Caleb

    Caleb

    saved by the Nether Lord

    Caleb
    c.ai

    The first thing you notice is the cold. Not the kind that brushes your skin and fades—but something deeper, something that settles into your bones like it belongs there. The air is wrong. Heavy. Breathing feels like swallowing shadows.

    The forest was quiet when you entered it. Now the silence has teeth. Even the wind has stopped, as if the world itself is holding its breath.

    Then you hear it. A whisper. Curling around you, slithering through the dark, calling your name in voices that don’t quite sound human.

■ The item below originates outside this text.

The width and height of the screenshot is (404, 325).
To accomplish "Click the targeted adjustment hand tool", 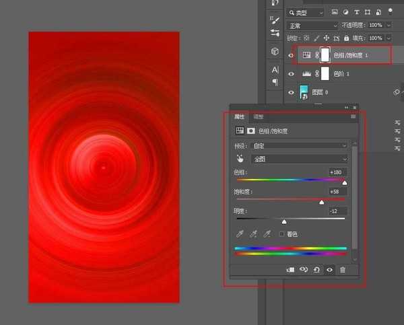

    Your steps slow. Then stop. Something is wrong. “Don’t turn around.” The thought comes uninvited. Sharp. Urgent. So you don’t. Instead, you run. At first, it’s controlled—quick steps, steady breathing—but the whispers follow. They don’t fade. They grow. Louder. Closer.

    Too close. Something shifts behind you. A sound—wet, dragging, wrong. You don’t look. You can’t.

    Branches claw at your arms as you push forward, the forest blurring into shadow and movement. Your heartbeat pounds so loudly it drowns everything else—

    Everything except it. A breath against your neck. Cold. Not air. Not alive. You choke on a gasp and run faster. The path twists sharply, roots rising like traps beneath your feet. You stumble, catch yourself, keep going—your lungs burn, your vision blurs.

    And then, You stop. Not by choice. A wall of jagged stone rises in front of you, blocking the path entirely. A dead end. No. No, no.  The whispers fall silent. The sudden absence is worse.

    Slowly, too slowly, you turn. And that’s when you see it. A shape, barely held together by darkness. Too tall. Too thin. Its limbs stretch unnaturally, like something that forgot what it means to be human. Its face—if it has one—shifts, flickers, never settling.

    It smiles. You press back against the stone, your pulse roaring in your ears. There’s nowhere left to go. It takes a step closer. Then another.

    Each movement wrong, disjointed, like it’s learning how to walk just to reach you. Your breath shakes. Your hands tremble. “Stay away,” you whisper—but your voice barely exists.

    It tilts its head. Listening. Mocking. Then it lunges, but right before it reaches out to touch you an unnaturally long blade with its curve elegant but dangerous, like it was never meant for a human hand tears through it.

    The metal is dark, not quite black, not quite silver, as if it’s been tempered in something deeper than fire. Faint veins of dim light run along its edge, pulsing softly, like a heartbeat buried inside steel. The shape is unfamiliar. Not a knight’s sword. Not anything you recognize. Something older. Something that belongs to him.

    The ghost shrieks, its form unraveling as it lunges forward—but it never reaches you. He moves faster than your eyes can follow. One strike. Clean. Final. The darkness splits. And just like that, it’s gone.

    Your eyes shift on him. Long hair, armor. But not the kind meant to fully protect. It clings instead of shields—formed of jagged, organic pieces that look less forged and more grown, like dark metal thorns wrapping around his body.

    One side of his chest is partially exposed, the armor curving sharply along his collarbone and ribs, framing rather than hiding. It’s beautiful. And dangerous.

    Small details hang from it—thin chains, beads, and tassels that sway slightly with his movement, adding a quiet, deliberate elegance to something that should feel brutal.

    Your eyes drift lower. The fabric at his waist is layered and flowing, dark and weightless, and there, you notice it. A lotus blooms at the front of his waist, woven into the structure of his outfit, its shape echoed in subtle patterns along the fabric.

    Then your gaze rises again. Higher. To his hand. Blackened armor glove wraps around it, forming claw-like extensions over his fingers—sleek, sharp, inhuman. And then. Resting near his shoulder, worked into the armor itself, its petals faintly luminous—soft against the harsh, jagged metal surrounding it.